In this year’s edition of Lloyds Bank’s Financial Institutions Sentiment Survey, the lender compiled insights from more than 100 senior personalities and decision-makers at UK banks, insurers, wealth and asset managers and financial sponsors, among others. The survey lays out the trends, opportunities and risks in a market still battling with high inflation and economic uncertainty.
The survey found that the largest proportion of respondents thinks that growth within the financial services sector will remain largely unchanged compared to previous years. More than four in five experts (86%) say that they will either maintain or increase their current investment quota over the next few years, with a particular focus on technology and talent retention.
Lisa Francis, managing director, institutional coverage at Lloyds Bank, says that the results of the survey give a sense of reassurance that the UK will remain at the forefront of the global financial industry. Half of respondents think that London will maintain its status as a leading financial services hub in the years to come.
The emergence of new opportunities for growth over the past 12 months is a sign that the worst of the economic downturn may have passed, says Ms Francis. According to the survey, the rate of respondents who expressed a positive outlook for the economy has tripled compared to last year, now standing at 21%.
“I have worked in the industry for a long time and it struck me how it is constantly evolving, and I think that there are definitely new challenges,” says Ms Francis, hinting at the growing interest around artificial intelligence (AI) as a driving force for innovation within the banking and finance sector. “I think it’s good to understand what is really on our clients’ minds and to see it written down in black and white,” she says.
Although seven in 10 (68%) of the people that participated in the survey say that London’s status has diminished over time, respondents identified actions that would help maintain or enhance the city’s position as a global financial centre, including building better relations between the UK and the EU, more freedom from regulations, and better use of new technologies.
Incorporating AI
Talks about technological advancements and the development of AI have permeated the financial service sector in recent months.

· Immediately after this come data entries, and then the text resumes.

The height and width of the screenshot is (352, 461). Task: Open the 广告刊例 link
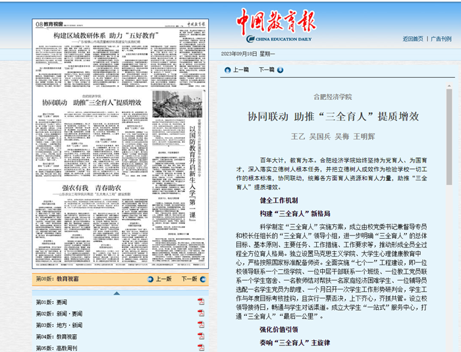tap(441, 39)
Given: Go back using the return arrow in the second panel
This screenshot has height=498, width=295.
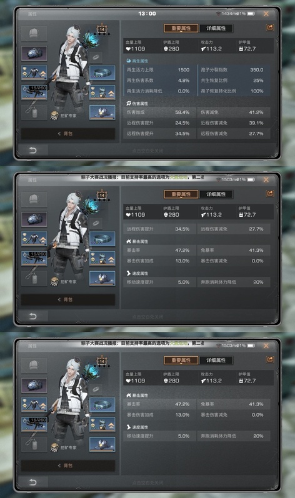Looking at the screenshot, I should point(33,316).
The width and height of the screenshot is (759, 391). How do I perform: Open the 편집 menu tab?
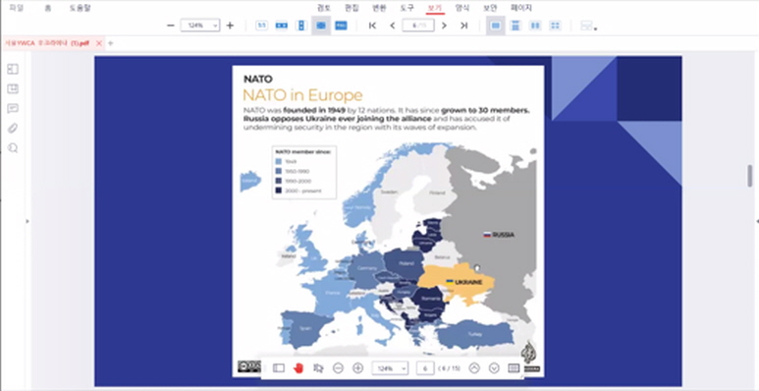pos(352,8)
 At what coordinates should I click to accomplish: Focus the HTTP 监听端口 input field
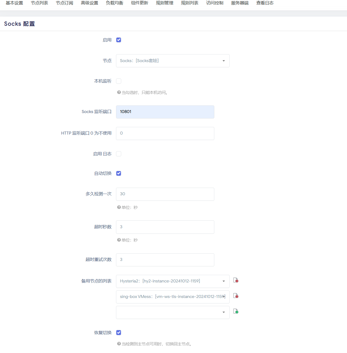click(x=165, y=133)
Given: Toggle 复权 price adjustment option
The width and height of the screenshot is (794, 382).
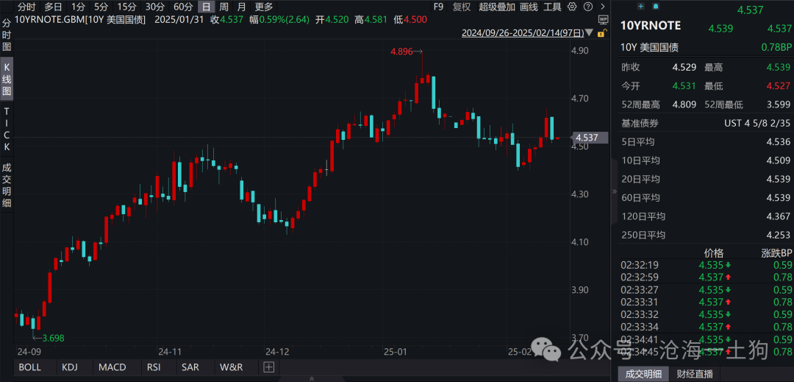Looking at the screenshot, I should click(x=462, y=7).
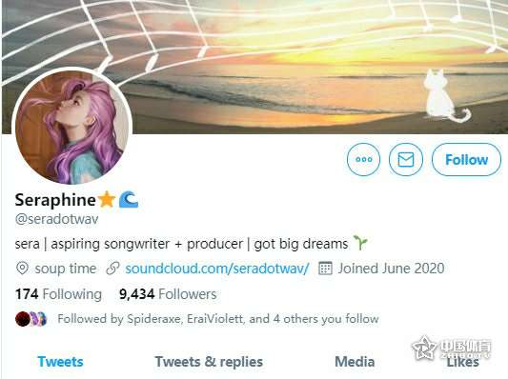View the 9,434 Followers list

[168, 294]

According to the survey, AI is seen as a tool that could help the sector become more productive and give the UK a competitive edge in the market.
The majority of respondents (80%) think that AI will be the carrier of significant change for the UK economy, which, according to the survey, may bring a variety of outcomes, including an increase in productivity, the redundancy of some skilled and unskilled jobs, as well as the creation of new positions.
Ms Francis says that technology is a “huge enabler” that is helping banks across the globe improve their productivity, while also pushing for better outcomes for their clients. “Many of our clients think that technology — and predominantly AI — will change the shape of the industry within the next three years, and I think that it is key to maintain the relevance of the UK within the sector,” she says.
According to a 2023 report by McKinsey, generative AI could add between $200bn and $340bn in value to the banking sector by elevating its services, including the enhancement of its productivity. Some of the uses that banks can make of AI include going through regulators’ reports, improving client service by preparing documents that are traditionally written by hand, and writing technical reports, McKinsey says.
“I think that the AI industry is also helping in terms of the amount of raw data that we have at our fingertips, and the way we can utilise that data to provide a better experience for our customers, get better client insight and find out about new trends,” says Ms Francis. If businesses are able to effectively safeguard their clients’ confidentiality, she adds, they could really benefit from the technology.
Nevertheless, the field of AI remains a new, uncharted territory for many businesses that are still unsure about its widespread use. According to Lloyds’ survey, while 56% of respondents see the technology as an opportunity for growth, 41% are still ambivalent or undecided about its use. Only 3% see it as a direct threat to their business.
Attracting and retaining talent
In the survey, firms said that attracting and retaining talent is their top strategic priority to remain relevant in the market, with 54% of respondents naming it as one of their primary concerns.
People are the most important asset in the UK’s financial services, which relies on them to maintain and innovate their business, says trade association UK Finance. Recent world events have drastically changed the way people work and have had an impact on the type of skills that many businesses now require. However, investments in employee learning and development from financial institutions are not keeping up with the pace of change within the sector.
Ms Francis says that both retaining and attracting new talent are core elements of the financial services industry. “We have spoken about technology and the importance of it, we all know that, but attracting top-tier talent to the financial services industry is also absolutely paramount,” she says.
Ms Francis explains that the UK needs to keep attracting multi-diverse talent into its borders, which she admits has become more difficult since the introduction of newer immigration rules. Nevertheless, the country still remains a major global hub for professionals, she says.
While on one hand, businesses are prioritising the recruitment of new talent, more than half of the survey’s respondents believe that a number of skilled and unskilled job positions may become redundant due to AI. However, Ms Francis says, despite new technological developments, the financial services sector and the labour market remain intrinsically interconnected by the need of the former to have a pool of talent with different sets of skills. This includes skills in digital technology, which is now in high demand.
“We know from our conversations with most of our institutional clients that actively participating in the learning development of your own talent, which brings richness across the financial services business, remains core and essential for future growth and longevity of every organisation,” she says.